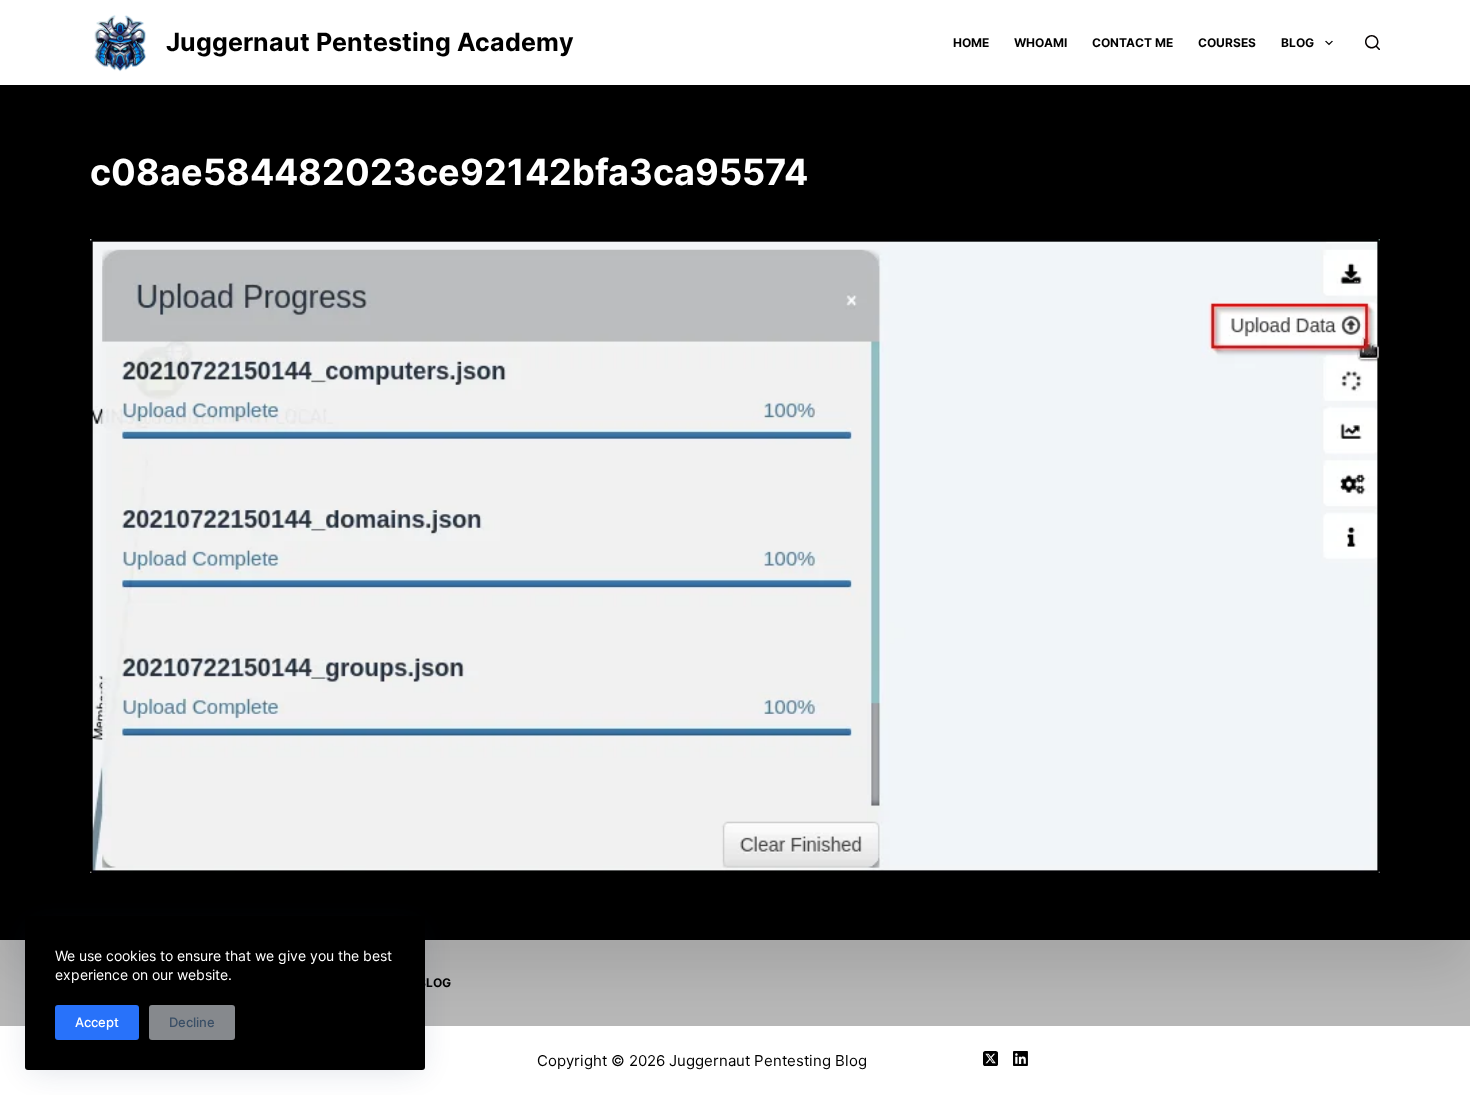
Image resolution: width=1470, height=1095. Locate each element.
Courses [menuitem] (1227, 42)
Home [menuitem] (971, 42)
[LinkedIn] (1020, 1058)
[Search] (1372, 42)
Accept (97, 1022)
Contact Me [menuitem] (1132, 42)
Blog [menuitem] (1297, 42)
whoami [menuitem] (1040, 42)
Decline (192, 1022)
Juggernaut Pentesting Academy (370, 42)
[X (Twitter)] (990, 1058)
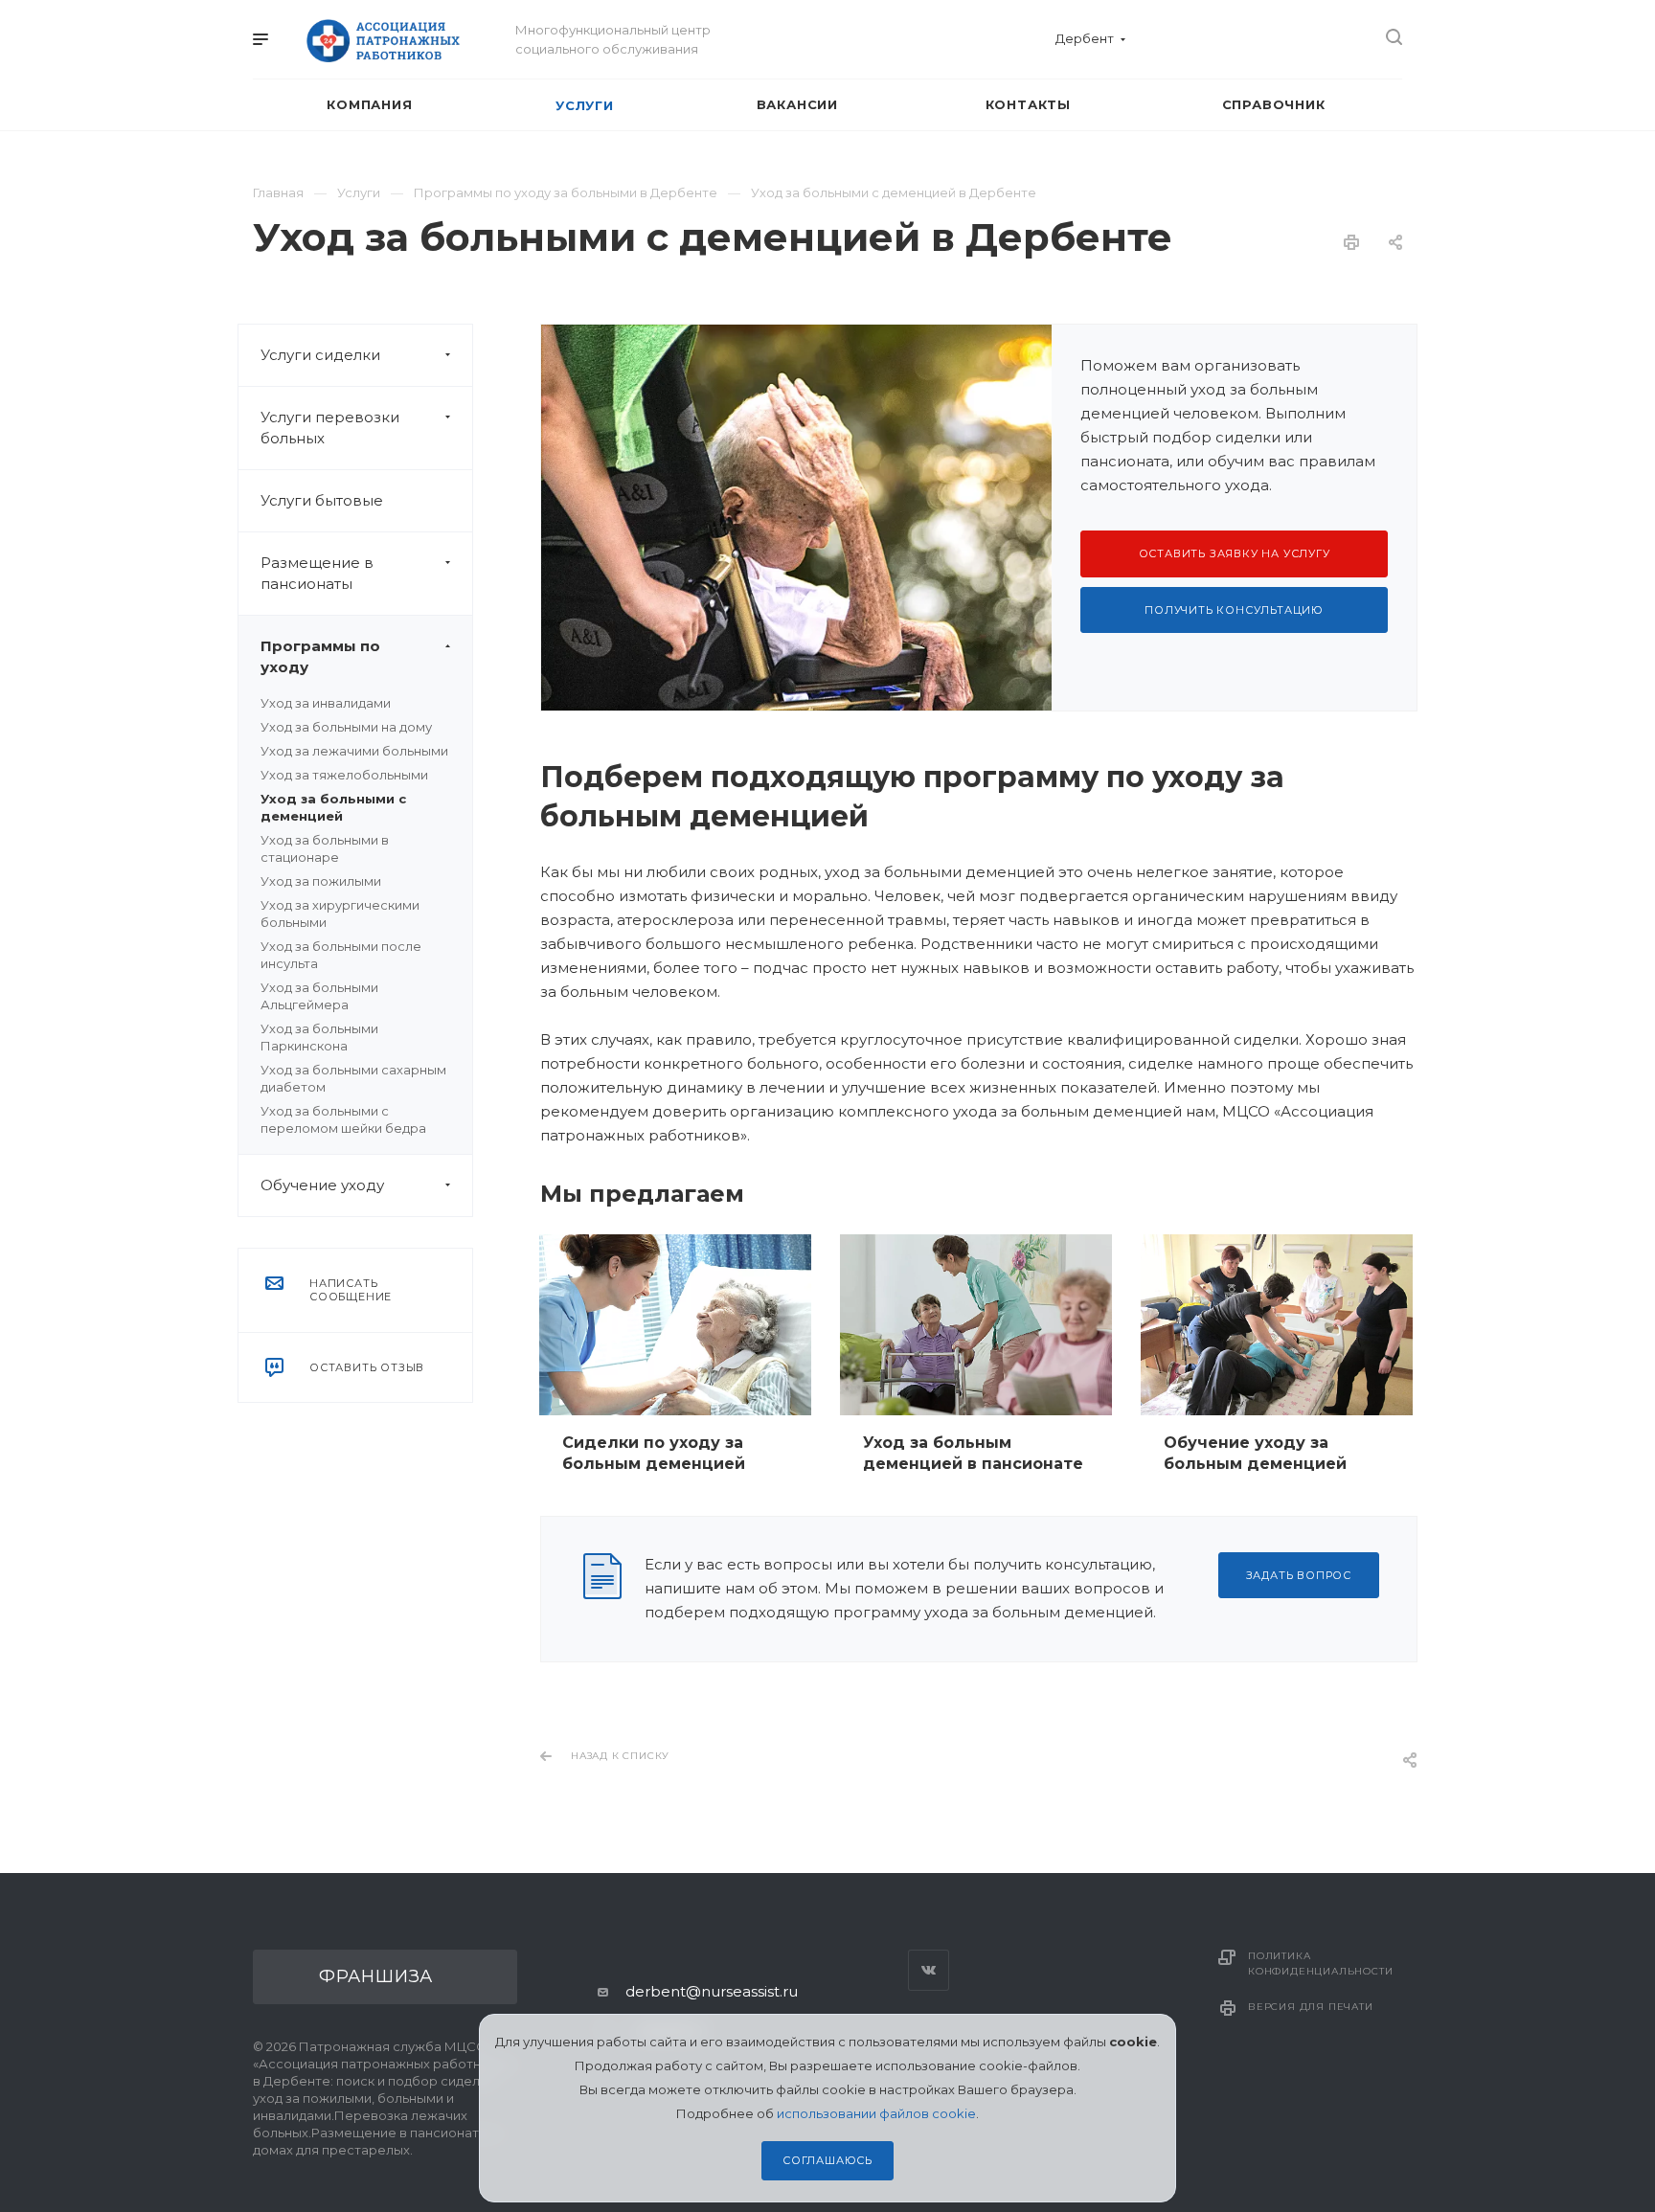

-------------------------

**TASK INSTRUCTIONS:** Transcribe every line from the records above without alteration, and leave out the images.

**TASK OUTPUT:**
Image resolution: width=1470, height=1095. Locate each element.
Courses [menuitem] (1227, 42)
Home [menuitem] (971, 42)
[LinkedIn] (1020, 1058)
[Search] (1372, 42)
Accept (97, 1022)
Contact Me [menuitem] (1132, 42)
Blog [menuitem] (1297, 42)
whoami [menuitem] (1040, 42)
Decline (192, 1022)
Juggernaut Pentesting Academy (370, 42)
[X (Twitter)] (990, 1058)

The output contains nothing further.